[DIRECTIVES]:
• A. Can you repeat, word for word, the part of the Day of a Lion film entry that opens with the words containing "- Release dates: December" and closes with "Foreign Feature Film."?
• B. How would the Day of a Lion film entry go on after its final sentence? Write the next part of it.

- Theatrical release poster
- Directed by: Foscht Twins: Bianca Foscht, Dilara Foscht
- Written by: Foscht Twins: Bianca Foscht, Dilara Foscht
- Produced by: Foscht Twins: Bianca Foscht, Dilara Foscht
- Starring: Bianca Foscht Dilara Foscht Simone Neviani
- Cinematography: Marco Lamera
- Edited by: James Clark
- Music by: Emiliano Ausin
- Distributed by: Gravitas Ventures (North American Release)
- Release dates: December 19, 2024 (Wales International Film Festival); August 15, 2025 (North America);
- Running time: 86 minutes
- Country: Canada
- Languages: English German Italian French

= Day of a Lion =

2025 film

Day of a Lion is a 2024 Canadian multilingual independent film. A psychodrama written, directed and starring the Foscht twins, Bianca Foscht and Dilara Foscht, it premiered in December 2024 at the Wales International Film Festival, where it won Best Foreign Feature Film.

[PROVIDED INFORMATION]:

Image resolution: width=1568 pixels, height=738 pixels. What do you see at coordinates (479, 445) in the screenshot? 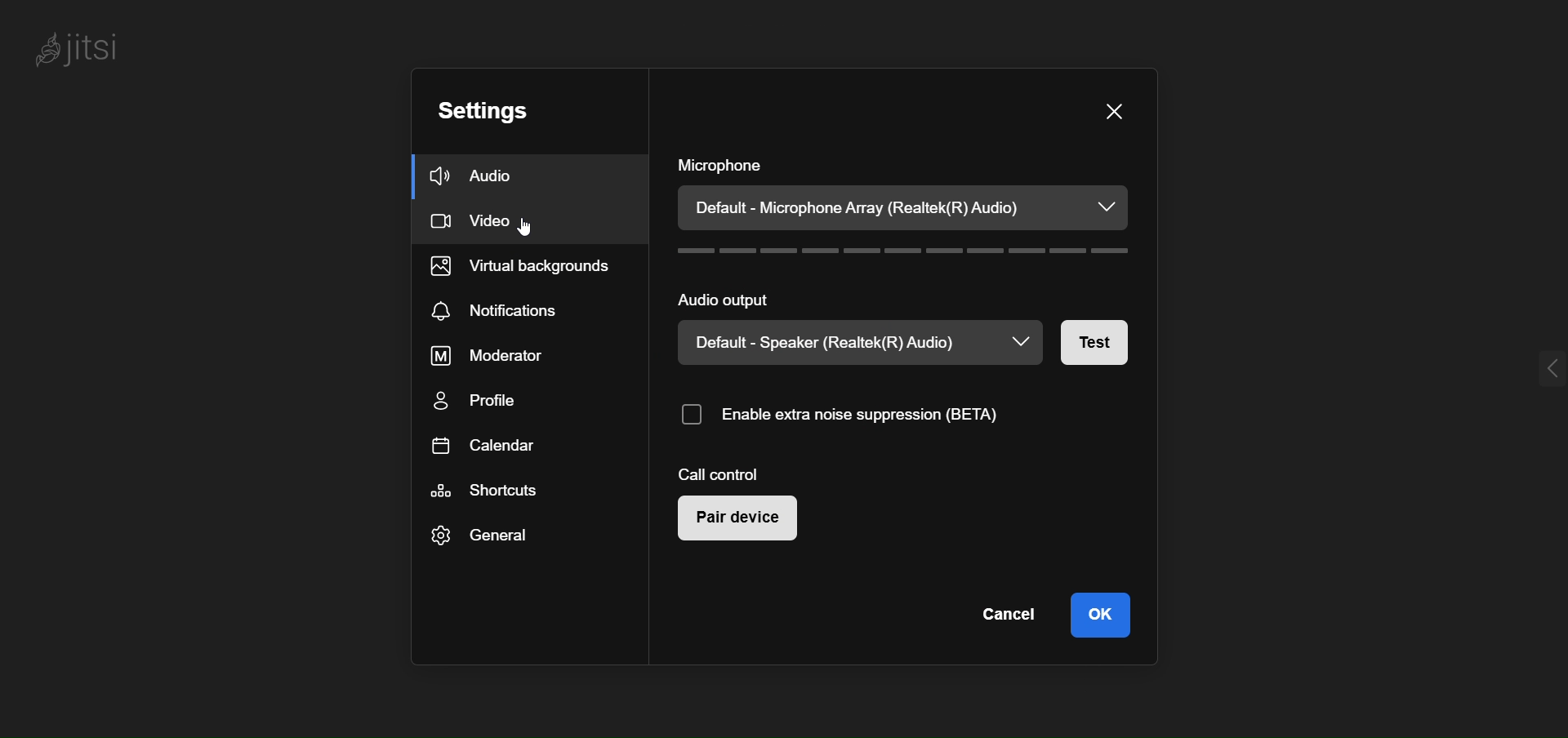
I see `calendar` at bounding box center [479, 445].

--

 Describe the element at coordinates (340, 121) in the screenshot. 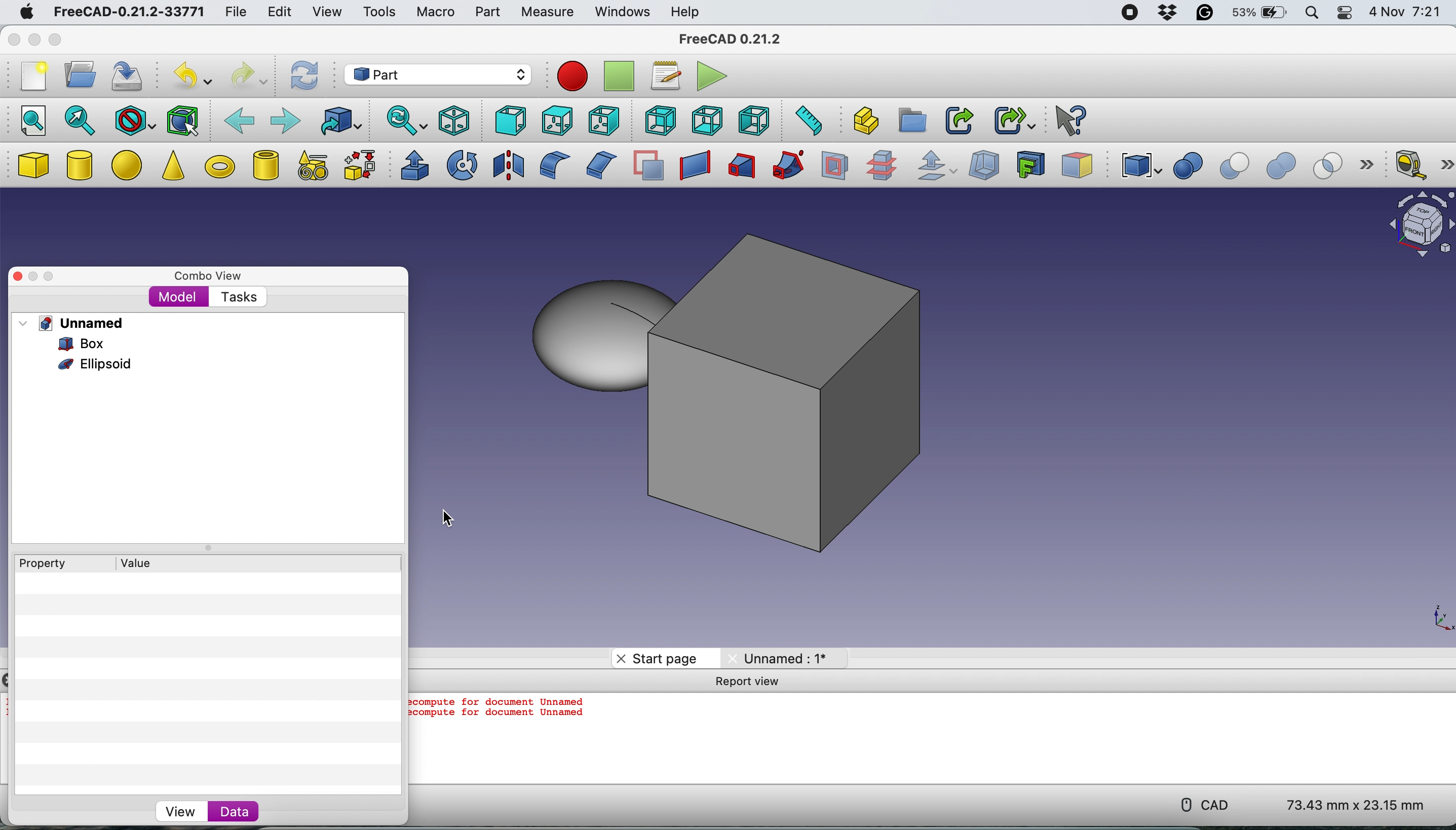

[RESULTS BY TASK]:
• A.
- Release dates: December 19, 2024 (Wales International Film Festival); August 15, 2025 (North America);
- Running time: 86 minutes
- Country: Canada
- Languages: English German Italian French

= Day of a Lion =

2025 film

Day of a Lion is a 2024 Canadian multilingual independent film. A psychodrama written, directed and starring the Foscht twins, Bianca Foscht and Dilara Foscht, it premiered in December 2024 at the Wales International Film Festival, where it won Best Foreign Feature Film.

• B.
== Plot ==
Set in the late 1950s, the film tells the story of sisters Wanda and Dolly, who, after their father's sudden death, reunite at their childhood home and discover they have grown apart by keeping secrets from one another for decades. Once close but now estranged, as they begin to go through their father's belongings and settle his affairs, they find themselves unraveling forgotten secrets from the past. Tensions run high as the house, once filled with memories, becomes a battleground where old wounds are reopened. The sisters, drawn into a game of cat and mouse, struggle to confront their shared history.

== Cast ==
- Bianca Foscht as Wanda
- Dilara Foscht as Dolly
- Simone Neviani as Geronimo

== Production and release ==
The Foschts wrote, directed and star in the film. Their interest in “collapsing identity through the craft of acting” inspired them to create Day of a Lion. Filming took place in the spring of 2023 in one location in Vancouver. The film premiered on December 19, 2024, at the Wales International Film Festival. It was released in North America via digital platforms in August 2025.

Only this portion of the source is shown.